To compute these two probabilities we’ll use a neat trick. I look at this and say “well, it would be much easier to compute the probability that I’m selected if I knew that the game went for exactly \(t\) rounds”. Thankfully there’s an equation that lets us do this:8 \[\begin{align} \mathbb{P}(S) = \sum_{t=1}^{r_0+1} \mathbb{P}(S | T = t) \mathbb{P}(T = t) \end{align}\]

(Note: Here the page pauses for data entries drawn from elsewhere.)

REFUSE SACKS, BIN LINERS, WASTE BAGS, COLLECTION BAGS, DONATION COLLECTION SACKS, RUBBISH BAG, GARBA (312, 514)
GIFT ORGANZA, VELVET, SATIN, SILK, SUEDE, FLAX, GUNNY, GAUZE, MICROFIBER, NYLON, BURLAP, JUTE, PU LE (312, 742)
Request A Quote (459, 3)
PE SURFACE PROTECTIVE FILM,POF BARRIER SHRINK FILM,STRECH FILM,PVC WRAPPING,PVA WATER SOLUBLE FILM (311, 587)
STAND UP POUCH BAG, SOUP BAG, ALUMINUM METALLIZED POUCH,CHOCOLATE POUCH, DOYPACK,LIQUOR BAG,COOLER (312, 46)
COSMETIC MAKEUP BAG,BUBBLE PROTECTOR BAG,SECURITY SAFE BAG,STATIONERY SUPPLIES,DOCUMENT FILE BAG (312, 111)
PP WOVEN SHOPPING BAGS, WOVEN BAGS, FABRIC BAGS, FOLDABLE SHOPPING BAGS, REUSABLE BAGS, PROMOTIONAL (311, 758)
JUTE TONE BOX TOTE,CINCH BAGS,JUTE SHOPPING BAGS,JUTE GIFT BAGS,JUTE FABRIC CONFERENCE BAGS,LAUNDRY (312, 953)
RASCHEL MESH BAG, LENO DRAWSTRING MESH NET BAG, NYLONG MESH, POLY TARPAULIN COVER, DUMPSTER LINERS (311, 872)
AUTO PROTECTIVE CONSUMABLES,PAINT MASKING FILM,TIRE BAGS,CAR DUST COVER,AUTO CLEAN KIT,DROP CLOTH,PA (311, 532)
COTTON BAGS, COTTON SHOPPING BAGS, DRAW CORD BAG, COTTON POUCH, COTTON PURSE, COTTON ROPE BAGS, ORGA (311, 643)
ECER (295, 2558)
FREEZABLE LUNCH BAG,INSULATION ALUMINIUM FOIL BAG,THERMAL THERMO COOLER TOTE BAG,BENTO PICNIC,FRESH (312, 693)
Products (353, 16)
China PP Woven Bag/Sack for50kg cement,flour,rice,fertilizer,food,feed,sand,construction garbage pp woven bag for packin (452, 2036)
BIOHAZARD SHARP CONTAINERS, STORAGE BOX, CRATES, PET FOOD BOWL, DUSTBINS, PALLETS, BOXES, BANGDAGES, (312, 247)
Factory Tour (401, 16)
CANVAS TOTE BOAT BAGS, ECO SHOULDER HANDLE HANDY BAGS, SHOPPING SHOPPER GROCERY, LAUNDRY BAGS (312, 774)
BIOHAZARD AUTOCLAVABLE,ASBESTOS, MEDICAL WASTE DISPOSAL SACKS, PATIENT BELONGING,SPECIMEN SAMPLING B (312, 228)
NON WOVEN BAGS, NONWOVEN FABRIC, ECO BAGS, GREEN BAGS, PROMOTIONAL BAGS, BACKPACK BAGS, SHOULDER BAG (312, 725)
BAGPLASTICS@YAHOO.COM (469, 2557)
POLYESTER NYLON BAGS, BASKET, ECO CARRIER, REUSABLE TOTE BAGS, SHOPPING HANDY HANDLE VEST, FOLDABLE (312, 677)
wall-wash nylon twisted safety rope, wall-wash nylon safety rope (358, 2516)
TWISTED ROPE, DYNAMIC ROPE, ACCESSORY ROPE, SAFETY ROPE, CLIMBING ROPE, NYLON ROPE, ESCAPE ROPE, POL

Suppose the game went for one round. What is probability that you were selected? We’ve assumed the Joker chooses uniformly from the population of \(m\) people, so this would be \[\begin{align} \mathbb{P}(S | T = 1) = \frac{1}{m} \end{align}\] What if the game went for two rounds? There are now \(1 + g\) people selected, uniformly without replacement, from a population of \(m\) people, so \[\begin{align} \mathbb{P}(S | T = 2) = \frac{1 + g}{m} \end{align}\] We can pretty clearly see the pattern, and remembering that \(T=r_0+1\) is the special case where the Joker runs out of population, \[\begin{align} \mathbb{P}(S | T = t) = \begin{cases} \frac{1}{m} \sum_{t^{\prime}=1}^{r_0} g^{t^{\prime}-1} &\text{if } t \le r_0 \\ 1 &\text{if } t = r_0 + 1 \end{cases} \end{align}\] Finding \(\mathrm{P}(T = t)\) is easy: for \(t-1\) rounds in a row he must roll a non-6 (probability \((1-p)\)) followed by rolling a 6 (probability \(p\)), except for the case where \(T = r_0 + 1\), which corresponds to rolling \(r_0\) non-6s in a row: \[\begin{align} \mathbb{P}(T = t) = \begin{cases} p (1-p)^{t - 1} &\text{if } t \le r_0\\ (1 - p)^{r_0} &\text{if } t = r_0 \end{cases} \end{align}\] So we an now write down an expression for \(\mathbb{P}(S)\), and we’re going to manipulate9 it into a slightly odd form, but it’ll make sense once we compute \(\mathbb{P}(K)\): \[\begin{align} \mathbb{P}(S) &= \sum_{t=1}^{r_0 + 1} \mathbb{P}(S | T = t) \mathbb{P}(T = t) \\ & = \left( \sum_{t=1}^{r_0}\left(\frac{1}{m}\sum_{t^{\prime}=1}^t g^{t^{\prime} - 1} \right) p (1-p)^{t-1} + (1-p)^{r_0} \right) \\ & = \sum_{t=1}^{r_0} \frac{g^{t-1}}{m} (1-p)^{t-1} \end{align}\]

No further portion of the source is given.